*Brief*.
Starting with the row that contains "Task: Click the bullet dot before Metaphase 1" and going on through the end of the rows, swap "Road Closure" for "Lane Closure" and write those rows out again with nothing else changed.

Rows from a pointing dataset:
## START

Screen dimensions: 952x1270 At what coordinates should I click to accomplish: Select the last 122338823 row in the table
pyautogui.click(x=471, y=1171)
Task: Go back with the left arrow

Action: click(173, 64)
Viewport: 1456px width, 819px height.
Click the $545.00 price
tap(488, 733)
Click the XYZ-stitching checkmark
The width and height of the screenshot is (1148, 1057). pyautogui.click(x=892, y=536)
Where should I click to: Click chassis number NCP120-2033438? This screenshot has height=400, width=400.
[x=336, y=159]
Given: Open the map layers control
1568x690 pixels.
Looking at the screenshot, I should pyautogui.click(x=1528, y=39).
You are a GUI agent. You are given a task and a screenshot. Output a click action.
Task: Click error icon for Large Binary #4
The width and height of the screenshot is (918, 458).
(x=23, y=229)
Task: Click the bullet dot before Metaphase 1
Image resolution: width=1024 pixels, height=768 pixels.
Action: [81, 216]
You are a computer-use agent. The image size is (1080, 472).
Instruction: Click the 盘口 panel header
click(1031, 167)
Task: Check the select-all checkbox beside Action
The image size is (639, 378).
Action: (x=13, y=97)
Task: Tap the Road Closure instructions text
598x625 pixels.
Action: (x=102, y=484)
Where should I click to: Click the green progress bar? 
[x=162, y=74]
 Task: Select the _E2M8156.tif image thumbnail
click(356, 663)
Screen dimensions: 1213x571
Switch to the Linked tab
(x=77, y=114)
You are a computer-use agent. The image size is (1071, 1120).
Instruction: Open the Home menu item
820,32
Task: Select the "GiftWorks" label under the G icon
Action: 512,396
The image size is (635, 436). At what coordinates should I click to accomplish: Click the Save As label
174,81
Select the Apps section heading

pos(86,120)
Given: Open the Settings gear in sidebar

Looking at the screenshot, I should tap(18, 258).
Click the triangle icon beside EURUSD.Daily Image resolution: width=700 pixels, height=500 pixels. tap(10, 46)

## END

*Exercise answer*.
Task: Click the bullet dot before Metaphase 1
Image resolution: width=1024 pixels, height=768 pixels.
Action: [81, 216]
You are a computer-use agent. The image size is (1080, 472).
Instruction: Click the 盘口 panel header
click(1031, 167)
Task: Check the select-all checkbox beside Action
The image size is (639, 378).
Action: (x=13, y=97)
Task: Tap the Lane Closure instructions text
598x625 pixels.
Action: (x=102, y=484)
Where should I click to: Click the green progress bar? 
[x=162, y=74]
 Task: Select the _E2M8156.tif image thumbnail
click(356, 663)
Screen dimensions: 1213x571
Switch to the Linked tab
(x=77, y=114)
You are a computer-use agent. The image size is (1071, 1120).
Instruction: Open the Home menu item
820,32
Task: Select the "GiftWorks" label under the G icon
Action: 512,396
The image size is (635, 436). At what coordinates should I click to accomplish: Click the Save As label
174,81
Select the Apps section heading

pos(86,120)
Given: Open the Settings gear in sidebar

Looking at the screenshot, I should tap(18, 258).
Click the triangle icon beside EURUSD.Daily Image resolution: width=700 pixels, height=500 pixels. tap(10, 46)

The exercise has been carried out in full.